Usually developers use Tracer.global() rather than creating individual Tracer instances in their code, but it's useful to allow developers to explicitly register listeners on individual Tracer objects. It also simplifies unit testing.

Key added type

`io.helidon.tracing.SpanListener`

Method	When Invoked	Main Usage of parameter(s)
`starting(Span.Builder<?>)`	Before a span is started from its builder. (formerly `beforeStart`)	Assign tags (name/value pairs).
`started(Span)`	After a span has started. (formerly `afterStart`)	Assign tags, add events, update baggage.
`activated(Span, Scope)` †	After a span has been activated, creating a new scope in the process. (formerly `afterActivate`)	Note span becoming active.
`closed(Span, Scope)` †	After a scope has been closed. (formerly `afterClose`)	Note span is no longer active.
`ended(Span)` *	After a span has ended successfully. (formerly `afterEnd`)	Note completion of span.
`ended(Span, Throwable)` *	After a span has ended unsuccessfully. (formerly `afterEnd`)	Note completion of span.

† Not all spans are activated; it is up to the application or library code that creates and manages the span. As a result Helidon might not invoke the listeners' activated and closed methods for every span.

* The successful or unsuccessful nature of a span's end is not about whether the tracing or telemetry system failed to end the span. Rather, it indicates whether the code that ended the span indicated some error in the processing which the span represents.

Error handling

Helidon catches any exception thrown by listener methods or the Helidon-provided proxies and logs a warning message describing the exception. This approach insulates the original developer's code which deals with the span from having to know whether listeners are present, whether they might throw exceptions, etc.

Limitations on what operations the listener can invoke on parameters

Lifecycle listeners cannot alter the lifecycle or the essential nature of the parameters they are passed. The arguments passed are proxies which implement the interfaces (Span.Builder, Span, Scope) but the state-changing or other forbidden operations throw UnsupportedOperationException; permitted operations delegate to the actual underlying object.
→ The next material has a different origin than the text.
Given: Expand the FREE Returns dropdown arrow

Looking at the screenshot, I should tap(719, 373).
`io.helidon.tracing.Span.Builder`

Method	Purpose	OK?
`build()`	Starts the span.	-
`end` methods	Ends the span.	-
`get()`	Starts the span.	-
`kind(Kind)`	Sets the "kind" of span (server, client, internal, etc.)	-
`parent(SpanContext)`	Sets the parent of the span to be created from the builder.	-
`start()`	Starts the span.	-
`start(Instant)`	Starts the span.	-
`tag` methods	Add a tag to the builder before the span is built.	✓
`unwrap(Class)`	Cast the builder to the specified implementation type. †	✓

† Helidon returns the unwrapped object, not a safe adapter to it.

`io.helidon.tracing.Span`

Method	Purpose	OK?
`activate()`	Makes the span "current", returning a `Scope`. *	-
`addEvent` methods	Associate a string (and optionally other info) with a span.	✓
`baggage()`	Returns the `Baggage` instance associated with the span.	✓
`context()`	Returns the `SpanContext` associated with the span.	✓
`status(Status)`	Sets the status of the span.	-
any `tag` method	Add a tag to the span.	✓
`unwrap(Class)`	Cast the span to the specified implementation type. †	✓

* Helidon throws UnsupportedActivationException, a Helidon exception which extends UnsupportedOperationException and adds Scope scope(). This allows the caller to catch the exception and close the Scope which was created before a problem occurred in invoking the listeners.
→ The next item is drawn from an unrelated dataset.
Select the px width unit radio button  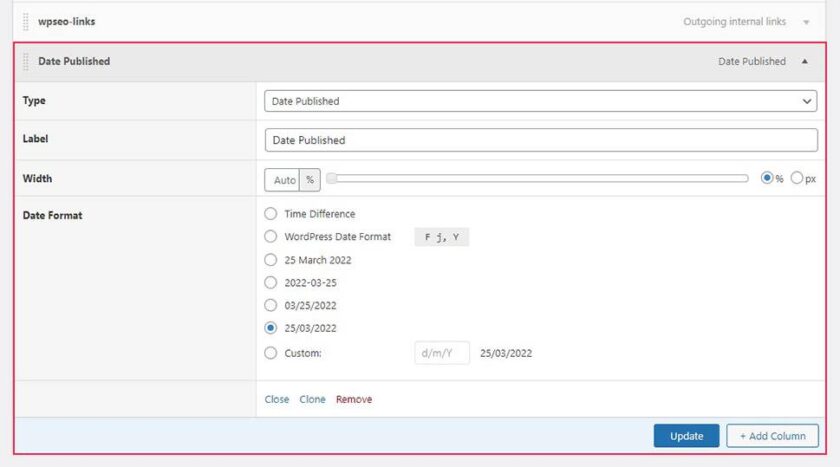point(797,179)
† Helidon returns the unwrapped object, not a safe adapter to it.

`io.helidon.tracing.Scope`

Method	Purpose	OK?
`close()`	Close the scope.	-
`isClosed()`	Reports whether the scope is closed.	✓

`io.helidon.tracing.SpanContext`

Method	Purpose	OK?
`asParent(Span.Builder)`	Sets this context as the parent of a new span builder.	✓
`baggage()`	Returns `Baggage` instance associated with the span context.	✓
`spanId()`	Returns the span ID.	✓
`traceId()`	Returns the trace ID.	✓

Documentation

Included in the PR.

Test changes

The PR includes two new general testing types added to helidon-common-testing-junit5.

`InMemoryLoggingHandler`

Tests use static factory methods to create a handler and add it to a logger. The handler stores each LogRecord in a list and exposes the list so tests can examine the accumulated log records.

`LogRecordMatcher`

A Hamcrest matcher that deals with the LogRecord type, currently allowing for matching the thrown type or for matching the log message contents in a log record.

ljnelson

Most of my comments are probably preference-oriented, so choosing Request changes feels weird but I'm ticking that box. Nice work.

docs/src/main/asciidoc/includes/tracing/common-callbacks.adoc

ljnelson · 2024-04-16T03:02:42Z

docs/src/main/asciidoc/includes/tracing/common-callbacks.adoc

+
+|====
+
+{empty}* Helidon throws the link:{tracing-javadoc}/UnsupportedActivationException.html[`UnsupportedActivationException`] if a listener attempts an illegal operation from inside its `afterActivation` method. This Helidon exception extends `UnsupportedOperationException` and adds the `Scope scope()` method. Callers should catch this exception and close the `Scope`; Helidon will have activated the span and created the scope _before_ it invoked the listeners.


Controversial opinion: perhaps the Exception itself should implement AutoCloseable?

I guess I'm not seeing what problem this solves and how it does so.

Fair enough; a fair warning which I know you know already which is that no one is ever going to close that Scope! I was looking for some way to make it more obvious that you have to.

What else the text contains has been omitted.